So, we're faced with two problems: that of questioning the ruling paradigms and that of critically questioning new concepts. We seem to latch on to new ideas that play well as bumper stickers but aren't robust enough to outlast one commander since no buy-in from below was developed and no input from the guys that have to execute it was solicited. I think it comes down mainly to a lack of trust along with a conceited attitude towards others.


Mon, 07/16/2012 - 10:51am

In reply to by Bill M.


you nailed the issues at hand clearly; may I try to paraphrase?

1. Our military hierarchical structure is counter-intuitive often when facing complex problems because creativity and critical thinking can be quickly confused with "going rogue" or threatening the status quo.

2. Telling the senior leadership that the current approach is wrong comes with significant consequences. We fear paradigm shifts in planning because it requires "more work" and the implication that those before us "failed."

3. Doctrine, our PME (I added that one), and even our current staff structure and level of specialization/education/experience makes design fusion with MDMP plain hard. Heck- most staffs struggle to just do basic warfighting and MDMP procedures.

There are a few areas where we may or may not agree-

First, I accept (now, after doing a few design applications in combat environments and away from the academic safety of the classroom) that design helps, EVEN if you cannot get your organization to change or let go of all bad processes. This is like planning Thanksgiving despite knowing that your drunk uncle is likely to show up and cause problems. He is family, he is coming, and he often drinks...we then accept that and we move on, but we PLAN for him and design ways to marginalize his impact. Now, you can have a good thanksgiving get-together under many approaches, but it does get harder if it is at his house, and he is the key decision perhaps design applications work in some military organizations under some climates, and fail in others. It depends often on leadership- all the way up from the tactical to the strategic. That is a tall order; but it goes right back to PME and our culture, values, beliefs, and doctrine.

Second, I disagree with folks (not saying you implied this) that want a staff to "do MDMP right, and then worry about design." That is an epic fail, because design helps us do MDMP and staff processes better...and helps us know when we are doing things that hurt us or are moving us in the wrong direction.
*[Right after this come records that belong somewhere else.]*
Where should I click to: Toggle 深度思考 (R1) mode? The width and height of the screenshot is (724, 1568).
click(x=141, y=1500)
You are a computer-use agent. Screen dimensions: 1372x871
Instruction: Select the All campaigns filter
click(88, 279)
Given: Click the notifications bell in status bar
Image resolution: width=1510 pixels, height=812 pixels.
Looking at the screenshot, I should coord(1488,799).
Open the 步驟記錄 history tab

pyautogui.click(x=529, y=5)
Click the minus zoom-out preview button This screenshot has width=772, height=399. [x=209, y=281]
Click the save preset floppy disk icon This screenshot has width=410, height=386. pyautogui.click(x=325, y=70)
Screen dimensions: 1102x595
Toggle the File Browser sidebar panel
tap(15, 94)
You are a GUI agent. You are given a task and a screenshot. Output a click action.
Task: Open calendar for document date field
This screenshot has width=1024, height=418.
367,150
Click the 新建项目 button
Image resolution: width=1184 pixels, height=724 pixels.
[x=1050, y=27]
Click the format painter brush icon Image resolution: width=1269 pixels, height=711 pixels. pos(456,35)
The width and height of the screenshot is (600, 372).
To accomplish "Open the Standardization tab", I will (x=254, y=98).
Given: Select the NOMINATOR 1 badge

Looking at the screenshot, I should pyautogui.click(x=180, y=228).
MDMP and detailed planning alone are not enough anymore. Mastering just them in our PME and "worrying about design later" is bad for our institution- but we seem to continue to do this. Only SAMS and other similar schools spend enough time on design, and even then we are unsure what we want to teach, and why. Perhaps we need a wider net- one that hits all levels from basic up to war college where there is more to the design portion than a few slide shows and a week's worth of reading? I may be over-simplifying this because I have heard of some recent design initiatives at one war college where it sounds rather exciting what they are now doing.

Third- there cannot be one or two design bubbas on a staff. We (the Army) tend to do this anyway; I think it is a bad habit. We need diversification; we need most staff folks familiar with it, with levels of understanding. There cannot be a "go-to guy" like the CPOF or TIGR guy...that works with some technical and specialized procedures, but it fails with design because design overlaps with everything. One design guy on a staff becomes a single point of failure; at a minimum, I would want to see 4-6 design practitioners on a brigade staff... most importantly the Commander.

Just my thoughts on these; great comments as usual from the SWJ readership.


Bill M.

Sat, 07/14/2012 - 1:45pm

In reply to by bz


You, we, all who care have a huge challenge on our hands when it comes to actually using design thinking honestly within a hierarchy where mythology often substitutes for facts in planning (and the closer you get to the policy level, the truer that is). If we can't use design to tell higher that their plan appears sound, or their plan is doomed to fail, or that it may need to be tweeked without fear of retribution then it is bound to fail. In the current command climate, do you think that any ideas that were opposed to the so called principles addressed in the COIN FM would survive contact past the first briefing to a FO/GO?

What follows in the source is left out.